When Colorado and other states began to legalize marijuana over ten years ago, they were faced with a problem: how to guarantee a safe product, with little long -term risks of pesticides and other contaminants.
“” SAFE “is a funny word”, both because what is harmful to a person may not be for another, and because people vary in their risk tolerance, said Jeff Raber, CEO of the marijuana consulting company The Werc Shop and instructor of the cannabis program of the University of Denver.
The same amount of chemicals in a batch of cannabis could be benign or harmful, depending on the size of the person who uses it, how often they smoke and how much they take at the same time, among other factors, he said.
Colorado obliges producers to test their harvest for yeast, mold, aspergillus (a type of fungus), E. coli and certain other bacteria, pesticides and heavy metals, such as lead. Manufacturers must also test residual solvents and chemicals used to create their products.
The regulators had to work with existing limited information on the possible risks of pesticides and contaminants in marijuana, because little, if not, studies have examined which levels could be safe in a smoking or steam product, said Raber. Tobacco rules are not a particularly useful departure place because producers use different pesticides, he said.
“With edible products, we can at least resume food security standards,” he said.
A 2013 study that Raber a co-author revealed that large quantities of pesticides could pass through water pipes or glass pipes to the user. The filtration reduced the amount that the user could have inhaled, although some residues are always obtained. The study predates the current limits of states pesticides, however, so the risk for people now using regulated cannabis could be lower, said Raber.
Colorado has based its pesticide regulations updated in 2023 on the rules in place in Canada, after a group of researchers and stakeholders considered various sets of standards used in other places with legal marijuana.
The Colorado Marijuana application division has returned questions about the standards used for various contaminants to the Ministry of Health and the Environment of Colorado, which said that it could not comment.
Ideally, more studies would regulate risky chemicals in smoky marijuana and if cannabinoids compensate for part of this risk, but most research is still trying to settle how the plant itself affects people who use it, said Raber.
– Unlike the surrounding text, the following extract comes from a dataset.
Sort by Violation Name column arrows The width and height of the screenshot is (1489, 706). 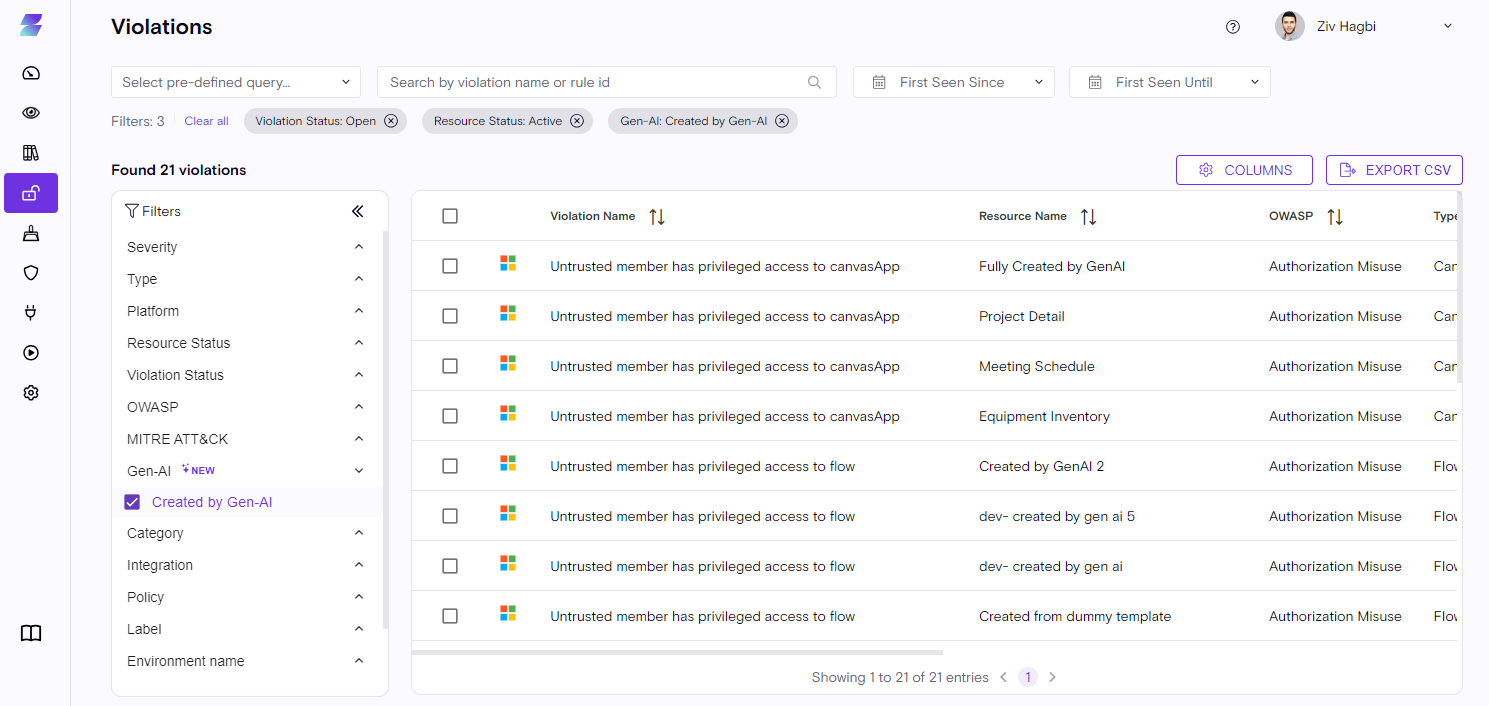(x=657, y=217)
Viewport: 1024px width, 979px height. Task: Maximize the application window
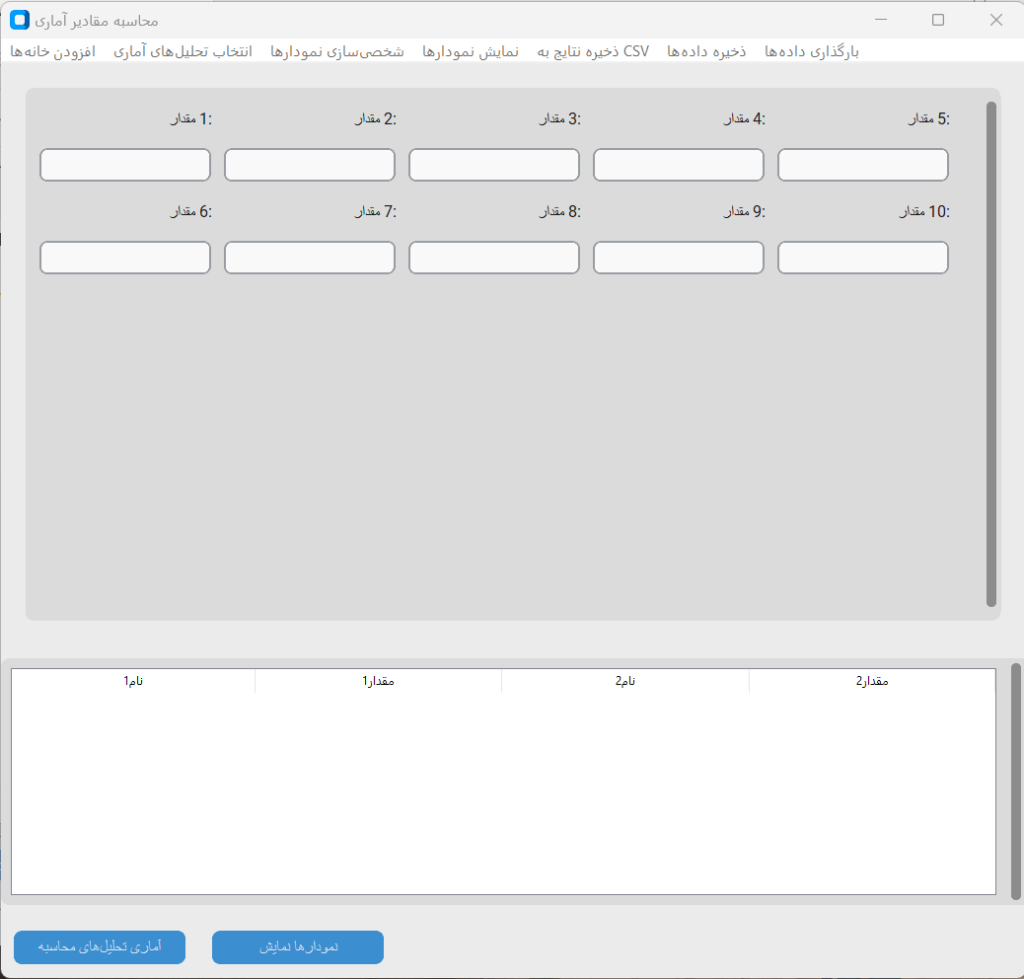938,20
And, of course, federal law limits the ability of researchers to develop and study cannabis, although Colorado scientists have ongoing projects on pesticide residues and contamination by heavy metals.
The absence of direct data is important because everything that is present on the bud is not part of the user’s body, said Mark Lefsrud, an associate professor who studies medical cannabis at McGill University in Canada.
For example, contamination by heavy metals would cause a problem in a concentrated or edible product, but lead and cadmium do not turn into particles that users can easily inhale during smoking, he said.
“As a recreational consumer, I would say that it is very low” that heavy metals in a smoked product would be dangerous, said Lefsrud.
The same goes for E. Coli, who is not just well during the fire, said Lefsrud. Epidemics E. coli are periodically ill and sometimes kill consumers – more recently, when contaminated onions have appeared in the burgers of the quarter of McDonald’s – but the state of Colorado has not had a recall of marijuana attributed to bacteria for at least 2020. (Two of the 61 reminders during these years mentioned by microbial contamination, bacteria or fungi.)
The biggest risk for an average marijuana consumer comes from mushrooms, said Lefsrud. People with pulmonary diseases or compromise immune systems may become seriously sick or die by inhaling mold spores, but even generally healthy people are at risk of toxins that aspergillus and other types of mold generate.
Colorado allows producers to kill excess mushrooms on their product, but this process does not destroy any toxin that the mold has already produced. It is not because a bud looks like and feels normal that he could not contain toxins, said Lefsrud.
“In most cases, it is the things you do not see” that are dangerous, “he said.
The state requires tests if a batch fails mold tests and the producer wishes to resolve it for use in products such as concentrates, according to the marijuana application division. The division has made no recalls or measures against marijuana companies on products that failed toxin tests.
States differ in the type of contaminants they regulate and the limits they set, but overall, they made an error on the side of prudence, said Raber. In the end, they had to make judgments according to imperfect evidence, such as American and European food regulators who have arrived at different conclusions to find out if some dyes are ok to eat, he said.
“It is an evolving image, but it evolves to improve,” he said.
States are relatively well placed to catch if a lot makes consumers sick in the short term, said Raber. The effects of long-term use will be difficult or impossible to settle, because most people use several products, and other differences between groups of people make it difficult to determine the quantity to be attributed to cannabis, even less to the pesticides used, he said.
Raber works in the cannabis industry and is not interested in telling adults not to smoke, but said that people should understand the uncertainties around security.
Consumers can somewhat reduce their risk by changing the products they use – so that they do not systematically expose a contaminant who happens to be raised on a type of marijuana – and not doing too much to use, he said.
“I think that is the best you can do today,” he said.